Some individuals (e.g. those with ALS) do not have use of their arms so volitional ingestion for them might mean sucking on a straw that is in the liquid medication. In this instance, an assistant may hold the medication. Active vomiting is a contraindication to oral ingestion.

Q: Isn’t medical aid in dying a slippery slope to euthanasia as it is practiced in Belgium and the Netherlands?

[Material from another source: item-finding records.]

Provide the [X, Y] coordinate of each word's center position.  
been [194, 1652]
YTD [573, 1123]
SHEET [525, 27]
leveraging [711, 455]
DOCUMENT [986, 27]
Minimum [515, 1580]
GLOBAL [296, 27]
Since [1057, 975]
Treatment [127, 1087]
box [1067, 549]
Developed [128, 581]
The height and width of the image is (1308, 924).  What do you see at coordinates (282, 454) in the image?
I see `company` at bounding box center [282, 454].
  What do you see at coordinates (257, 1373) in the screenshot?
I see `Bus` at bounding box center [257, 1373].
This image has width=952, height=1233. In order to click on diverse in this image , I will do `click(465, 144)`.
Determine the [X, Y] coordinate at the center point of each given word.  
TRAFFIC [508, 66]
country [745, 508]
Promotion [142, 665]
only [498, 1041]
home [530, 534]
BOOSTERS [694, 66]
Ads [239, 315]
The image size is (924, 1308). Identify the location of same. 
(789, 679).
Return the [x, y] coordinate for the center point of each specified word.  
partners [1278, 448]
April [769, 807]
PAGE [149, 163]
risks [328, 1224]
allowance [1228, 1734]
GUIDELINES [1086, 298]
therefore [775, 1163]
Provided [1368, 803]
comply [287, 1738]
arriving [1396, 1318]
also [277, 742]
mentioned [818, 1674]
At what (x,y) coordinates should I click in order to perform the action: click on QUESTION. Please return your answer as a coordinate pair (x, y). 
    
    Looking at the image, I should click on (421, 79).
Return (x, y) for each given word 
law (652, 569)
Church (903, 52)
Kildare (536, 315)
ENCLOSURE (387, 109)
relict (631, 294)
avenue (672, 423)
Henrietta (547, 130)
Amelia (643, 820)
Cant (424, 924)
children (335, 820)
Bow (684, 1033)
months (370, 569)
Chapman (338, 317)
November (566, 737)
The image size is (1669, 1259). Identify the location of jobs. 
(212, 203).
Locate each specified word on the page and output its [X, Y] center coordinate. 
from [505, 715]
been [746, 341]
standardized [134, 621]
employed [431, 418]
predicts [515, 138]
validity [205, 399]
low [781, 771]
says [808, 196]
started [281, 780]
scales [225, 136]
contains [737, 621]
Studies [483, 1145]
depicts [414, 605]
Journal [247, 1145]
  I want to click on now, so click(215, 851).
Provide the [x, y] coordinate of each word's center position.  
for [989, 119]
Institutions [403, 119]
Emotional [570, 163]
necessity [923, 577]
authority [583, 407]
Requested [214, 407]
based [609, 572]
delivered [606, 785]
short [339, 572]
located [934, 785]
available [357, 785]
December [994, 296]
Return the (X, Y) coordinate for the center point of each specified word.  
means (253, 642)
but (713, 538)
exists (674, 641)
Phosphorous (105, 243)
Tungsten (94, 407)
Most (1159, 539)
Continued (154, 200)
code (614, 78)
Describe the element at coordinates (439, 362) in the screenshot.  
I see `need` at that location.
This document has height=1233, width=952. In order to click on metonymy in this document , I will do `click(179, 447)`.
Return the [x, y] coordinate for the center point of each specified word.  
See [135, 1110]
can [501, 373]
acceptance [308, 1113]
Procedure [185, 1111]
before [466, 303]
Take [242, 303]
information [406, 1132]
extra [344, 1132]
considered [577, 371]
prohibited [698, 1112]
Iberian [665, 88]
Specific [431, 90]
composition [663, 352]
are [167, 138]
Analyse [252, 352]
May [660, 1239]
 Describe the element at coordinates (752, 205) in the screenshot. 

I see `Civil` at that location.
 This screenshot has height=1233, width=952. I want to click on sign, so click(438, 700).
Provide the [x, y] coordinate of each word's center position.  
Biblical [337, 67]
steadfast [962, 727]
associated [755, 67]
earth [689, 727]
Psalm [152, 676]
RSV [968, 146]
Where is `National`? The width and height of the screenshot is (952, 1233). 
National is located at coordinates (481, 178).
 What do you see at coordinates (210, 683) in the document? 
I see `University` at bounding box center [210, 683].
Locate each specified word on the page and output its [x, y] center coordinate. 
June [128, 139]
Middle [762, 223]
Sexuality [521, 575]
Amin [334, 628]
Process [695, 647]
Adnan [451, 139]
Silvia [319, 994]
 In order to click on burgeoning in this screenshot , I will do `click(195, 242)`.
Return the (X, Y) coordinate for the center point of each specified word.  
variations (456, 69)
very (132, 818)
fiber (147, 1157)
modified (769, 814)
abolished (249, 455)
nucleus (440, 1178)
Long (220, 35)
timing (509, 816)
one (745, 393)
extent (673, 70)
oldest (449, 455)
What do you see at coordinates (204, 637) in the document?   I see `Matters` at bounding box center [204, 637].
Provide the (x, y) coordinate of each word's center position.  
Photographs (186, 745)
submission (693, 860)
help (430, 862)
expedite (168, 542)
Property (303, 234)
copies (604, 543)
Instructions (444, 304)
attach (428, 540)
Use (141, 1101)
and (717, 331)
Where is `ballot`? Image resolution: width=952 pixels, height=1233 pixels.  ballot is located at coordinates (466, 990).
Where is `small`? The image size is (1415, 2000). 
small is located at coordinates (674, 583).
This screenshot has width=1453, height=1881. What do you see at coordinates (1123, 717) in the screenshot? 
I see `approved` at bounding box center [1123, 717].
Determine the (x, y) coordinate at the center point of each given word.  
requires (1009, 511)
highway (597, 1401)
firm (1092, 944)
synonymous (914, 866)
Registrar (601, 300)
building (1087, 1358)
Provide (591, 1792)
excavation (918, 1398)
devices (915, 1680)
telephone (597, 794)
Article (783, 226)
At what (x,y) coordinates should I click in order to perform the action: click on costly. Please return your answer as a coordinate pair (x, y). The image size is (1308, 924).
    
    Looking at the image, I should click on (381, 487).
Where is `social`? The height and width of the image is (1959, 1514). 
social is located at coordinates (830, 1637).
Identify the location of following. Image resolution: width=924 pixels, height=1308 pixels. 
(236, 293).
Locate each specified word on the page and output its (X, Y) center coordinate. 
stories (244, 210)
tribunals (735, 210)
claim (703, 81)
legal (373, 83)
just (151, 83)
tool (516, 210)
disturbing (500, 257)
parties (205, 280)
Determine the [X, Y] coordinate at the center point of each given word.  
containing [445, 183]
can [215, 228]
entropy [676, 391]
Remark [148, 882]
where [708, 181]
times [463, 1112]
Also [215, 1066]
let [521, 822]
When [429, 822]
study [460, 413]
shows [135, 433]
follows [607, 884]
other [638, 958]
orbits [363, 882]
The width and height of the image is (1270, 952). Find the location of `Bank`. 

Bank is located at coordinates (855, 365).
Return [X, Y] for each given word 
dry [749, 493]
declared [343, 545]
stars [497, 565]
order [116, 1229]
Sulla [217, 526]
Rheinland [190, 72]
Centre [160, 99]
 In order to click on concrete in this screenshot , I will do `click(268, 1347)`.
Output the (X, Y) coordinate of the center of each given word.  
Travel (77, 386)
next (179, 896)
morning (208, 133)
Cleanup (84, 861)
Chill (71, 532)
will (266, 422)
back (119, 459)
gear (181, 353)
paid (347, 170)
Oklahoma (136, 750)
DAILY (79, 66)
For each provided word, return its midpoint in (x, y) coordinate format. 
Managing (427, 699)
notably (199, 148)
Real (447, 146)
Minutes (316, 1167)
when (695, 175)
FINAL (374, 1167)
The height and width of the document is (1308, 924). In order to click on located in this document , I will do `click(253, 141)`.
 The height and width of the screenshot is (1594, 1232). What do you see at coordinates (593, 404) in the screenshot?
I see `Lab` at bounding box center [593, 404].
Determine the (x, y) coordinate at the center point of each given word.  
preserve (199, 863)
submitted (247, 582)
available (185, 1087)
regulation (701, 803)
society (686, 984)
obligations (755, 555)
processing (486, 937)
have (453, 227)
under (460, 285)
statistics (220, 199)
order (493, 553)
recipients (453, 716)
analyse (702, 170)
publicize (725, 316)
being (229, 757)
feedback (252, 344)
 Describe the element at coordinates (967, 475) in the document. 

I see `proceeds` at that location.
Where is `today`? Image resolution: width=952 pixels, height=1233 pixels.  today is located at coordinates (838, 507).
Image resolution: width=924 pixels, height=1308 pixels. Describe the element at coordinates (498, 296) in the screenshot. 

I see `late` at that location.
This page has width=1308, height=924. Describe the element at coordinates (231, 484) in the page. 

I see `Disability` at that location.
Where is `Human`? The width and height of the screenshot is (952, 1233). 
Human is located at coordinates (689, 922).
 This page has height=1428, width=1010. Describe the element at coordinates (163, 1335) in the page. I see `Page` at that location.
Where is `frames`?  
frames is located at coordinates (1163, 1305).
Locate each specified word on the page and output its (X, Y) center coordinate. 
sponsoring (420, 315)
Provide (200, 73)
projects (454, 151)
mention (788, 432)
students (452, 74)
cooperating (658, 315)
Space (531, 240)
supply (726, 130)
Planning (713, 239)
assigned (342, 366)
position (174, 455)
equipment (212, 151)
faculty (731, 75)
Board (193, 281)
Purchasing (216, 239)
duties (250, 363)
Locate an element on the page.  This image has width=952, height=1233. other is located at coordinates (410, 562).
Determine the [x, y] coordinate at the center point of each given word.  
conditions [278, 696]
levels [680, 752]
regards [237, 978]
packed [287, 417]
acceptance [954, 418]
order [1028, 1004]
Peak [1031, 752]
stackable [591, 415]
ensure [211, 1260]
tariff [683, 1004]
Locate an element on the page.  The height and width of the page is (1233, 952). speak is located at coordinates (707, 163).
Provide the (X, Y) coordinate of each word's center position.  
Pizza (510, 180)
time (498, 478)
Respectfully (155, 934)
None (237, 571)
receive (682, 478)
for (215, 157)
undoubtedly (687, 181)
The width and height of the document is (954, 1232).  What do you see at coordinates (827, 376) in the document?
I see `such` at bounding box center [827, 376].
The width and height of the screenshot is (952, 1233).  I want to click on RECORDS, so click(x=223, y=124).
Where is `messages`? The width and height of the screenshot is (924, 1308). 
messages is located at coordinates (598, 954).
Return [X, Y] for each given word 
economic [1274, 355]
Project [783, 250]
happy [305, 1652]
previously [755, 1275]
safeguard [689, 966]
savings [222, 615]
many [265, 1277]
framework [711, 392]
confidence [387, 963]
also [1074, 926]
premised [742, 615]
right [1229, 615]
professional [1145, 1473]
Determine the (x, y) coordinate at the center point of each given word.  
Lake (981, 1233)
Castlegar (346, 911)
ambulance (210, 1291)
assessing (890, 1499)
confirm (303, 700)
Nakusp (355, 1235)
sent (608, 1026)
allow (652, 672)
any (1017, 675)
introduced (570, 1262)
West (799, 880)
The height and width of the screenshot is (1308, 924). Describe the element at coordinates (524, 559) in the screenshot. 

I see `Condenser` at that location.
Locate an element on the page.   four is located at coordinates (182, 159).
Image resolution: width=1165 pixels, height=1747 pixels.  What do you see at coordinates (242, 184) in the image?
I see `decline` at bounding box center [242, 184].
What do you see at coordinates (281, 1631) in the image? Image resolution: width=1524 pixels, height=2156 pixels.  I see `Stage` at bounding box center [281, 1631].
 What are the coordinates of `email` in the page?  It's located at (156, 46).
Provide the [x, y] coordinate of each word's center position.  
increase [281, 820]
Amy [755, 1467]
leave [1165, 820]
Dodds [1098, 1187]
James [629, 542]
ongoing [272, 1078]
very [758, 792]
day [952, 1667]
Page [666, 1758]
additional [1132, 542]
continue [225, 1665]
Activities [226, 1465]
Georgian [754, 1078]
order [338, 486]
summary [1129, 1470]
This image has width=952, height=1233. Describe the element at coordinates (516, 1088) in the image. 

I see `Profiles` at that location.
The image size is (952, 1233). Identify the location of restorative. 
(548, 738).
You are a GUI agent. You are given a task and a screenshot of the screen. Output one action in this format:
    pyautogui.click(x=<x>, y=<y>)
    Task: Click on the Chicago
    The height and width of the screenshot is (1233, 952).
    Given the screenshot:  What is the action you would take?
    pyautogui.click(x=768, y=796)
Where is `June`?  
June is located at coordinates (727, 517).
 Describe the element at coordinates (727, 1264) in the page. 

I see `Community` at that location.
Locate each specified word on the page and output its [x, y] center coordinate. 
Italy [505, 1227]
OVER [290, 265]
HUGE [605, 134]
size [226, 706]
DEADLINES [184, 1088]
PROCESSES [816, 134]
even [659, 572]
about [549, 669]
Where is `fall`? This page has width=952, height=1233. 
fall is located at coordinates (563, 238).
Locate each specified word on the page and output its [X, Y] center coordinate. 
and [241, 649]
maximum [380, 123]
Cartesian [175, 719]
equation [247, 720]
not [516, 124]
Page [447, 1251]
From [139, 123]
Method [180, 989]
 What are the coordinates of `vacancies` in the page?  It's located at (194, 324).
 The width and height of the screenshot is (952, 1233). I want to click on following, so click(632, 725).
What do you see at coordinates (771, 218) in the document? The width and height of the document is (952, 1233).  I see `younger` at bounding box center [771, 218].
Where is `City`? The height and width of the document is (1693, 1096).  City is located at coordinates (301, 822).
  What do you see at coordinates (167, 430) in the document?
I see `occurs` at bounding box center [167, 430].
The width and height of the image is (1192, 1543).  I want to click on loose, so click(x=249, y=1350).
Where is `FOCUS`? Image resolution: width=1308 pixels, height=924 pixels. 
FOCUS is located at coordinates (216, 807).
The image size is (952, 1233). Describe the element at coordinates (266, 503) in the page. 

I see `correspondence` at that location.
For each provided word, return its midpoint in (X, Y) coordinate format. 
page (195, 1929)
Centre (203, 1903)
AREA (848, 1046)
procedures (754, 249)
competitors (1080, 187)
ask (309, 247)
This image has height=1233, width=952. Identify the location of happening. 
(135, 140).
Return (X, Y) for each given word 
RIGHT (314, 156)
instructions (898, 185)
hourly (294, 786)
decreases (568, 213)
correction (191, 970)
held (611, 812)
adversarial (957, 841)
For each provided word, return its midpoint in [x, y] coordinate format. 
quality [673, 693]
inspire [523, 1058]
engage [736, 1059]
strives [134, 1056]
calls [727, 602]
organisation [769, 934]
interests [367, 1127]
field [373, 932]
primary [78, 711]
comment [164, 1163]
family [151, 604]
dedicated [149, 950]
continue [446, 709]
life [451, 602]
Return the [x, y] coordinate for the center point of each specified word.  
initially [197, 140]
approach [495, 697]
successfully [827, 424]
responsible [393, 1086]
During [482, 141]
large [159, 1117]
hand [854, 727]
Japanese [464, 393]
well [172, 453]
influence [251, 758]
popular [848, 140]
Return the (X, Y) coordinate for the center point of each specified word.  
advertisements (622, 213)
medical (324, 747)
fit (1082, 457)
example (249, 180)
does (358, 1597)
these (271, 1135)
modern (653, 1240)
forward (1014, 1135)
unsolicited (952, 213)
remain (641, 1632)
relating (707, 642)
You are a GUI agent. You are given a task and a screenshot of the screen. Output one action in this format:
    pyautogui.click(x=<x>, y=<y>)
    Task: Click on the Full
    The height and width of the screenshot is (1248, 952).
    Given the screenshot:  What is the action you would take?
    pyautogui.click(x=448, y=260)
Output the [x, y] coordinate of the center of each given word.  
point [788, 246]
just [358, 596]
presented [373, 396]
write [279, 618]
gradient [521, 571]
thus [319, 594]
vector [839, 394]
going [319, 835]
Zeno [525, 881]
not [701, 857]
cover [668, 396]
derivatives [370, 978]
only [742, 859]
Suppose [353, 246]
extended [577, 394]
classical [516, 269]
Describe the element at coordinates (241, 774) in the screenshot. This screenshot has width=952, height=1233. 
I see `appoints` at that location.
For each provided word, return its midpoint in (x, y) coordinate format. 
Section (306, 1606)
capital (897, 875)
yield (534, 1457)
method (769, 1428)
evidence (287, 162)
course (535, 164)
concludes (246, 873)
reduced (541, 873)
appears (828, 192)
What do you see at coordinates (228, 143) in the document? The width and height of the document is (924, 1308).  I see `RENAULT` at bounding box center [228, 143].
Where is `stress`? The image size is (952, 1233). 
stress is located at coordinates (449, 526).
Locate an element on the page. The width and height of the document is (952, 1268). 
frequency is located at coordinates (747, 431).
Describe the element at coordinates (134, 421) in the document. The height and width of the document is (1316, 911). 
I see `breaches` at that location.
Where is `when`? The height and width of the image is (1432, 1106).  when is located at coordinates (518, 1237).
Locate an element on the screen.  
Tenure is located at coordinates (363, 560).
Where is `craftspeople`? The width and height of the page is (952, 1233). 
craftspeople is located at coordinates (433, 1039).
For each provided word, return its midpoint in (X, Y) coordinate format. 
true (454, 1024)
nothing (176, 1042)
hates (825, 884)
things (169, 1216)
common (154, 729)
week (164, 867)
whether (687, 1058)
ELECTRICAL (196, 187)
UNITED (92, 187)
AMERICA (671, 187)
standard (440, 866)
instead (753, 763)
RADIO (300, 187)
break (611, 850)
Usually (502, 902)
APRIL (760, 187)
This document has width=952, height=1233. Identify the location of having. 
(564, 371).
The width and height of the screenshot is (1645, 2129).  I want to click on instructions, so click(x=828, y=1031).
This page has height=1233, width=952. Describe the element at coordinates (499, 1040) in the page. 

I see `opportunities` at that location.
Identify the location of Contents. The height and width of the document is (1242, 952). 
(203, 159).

A: The concept of a slippery slope implies that, over time, the statutory guidelines for medical aid in dying will be either liberalized by elected officials or disregarded with impunity by practitioners. Both assumptions are incorrect. Since Oregon’s law took effect in 1997, there has been no attempt to broaden the scope of the law and no physician has been disciplined for practicing outside the scope of the law. Almost two decades of rigorously observed and documented experience in Oregon demonstrates that the law has worked as intended with no evidence of abuse.

Slippery slope claims with regard to European countries are also misapplied. “Euthanasia” laws in Belgium and the Netherlands, for example, are less restrictive than American laws, but did not “slide” to their current form. Rather, the individual laws were developed with guidelines that differ from Oregon’s Death with Dignity Act (e.g. no self-administration requirement) in place from the law’s conception. While anecdotal stories of abuse of “euthanasia” laws abound, research indicates that cancer accounts for more than 70% of all cases of “euthanasia” in both Belgium and the Netherlands.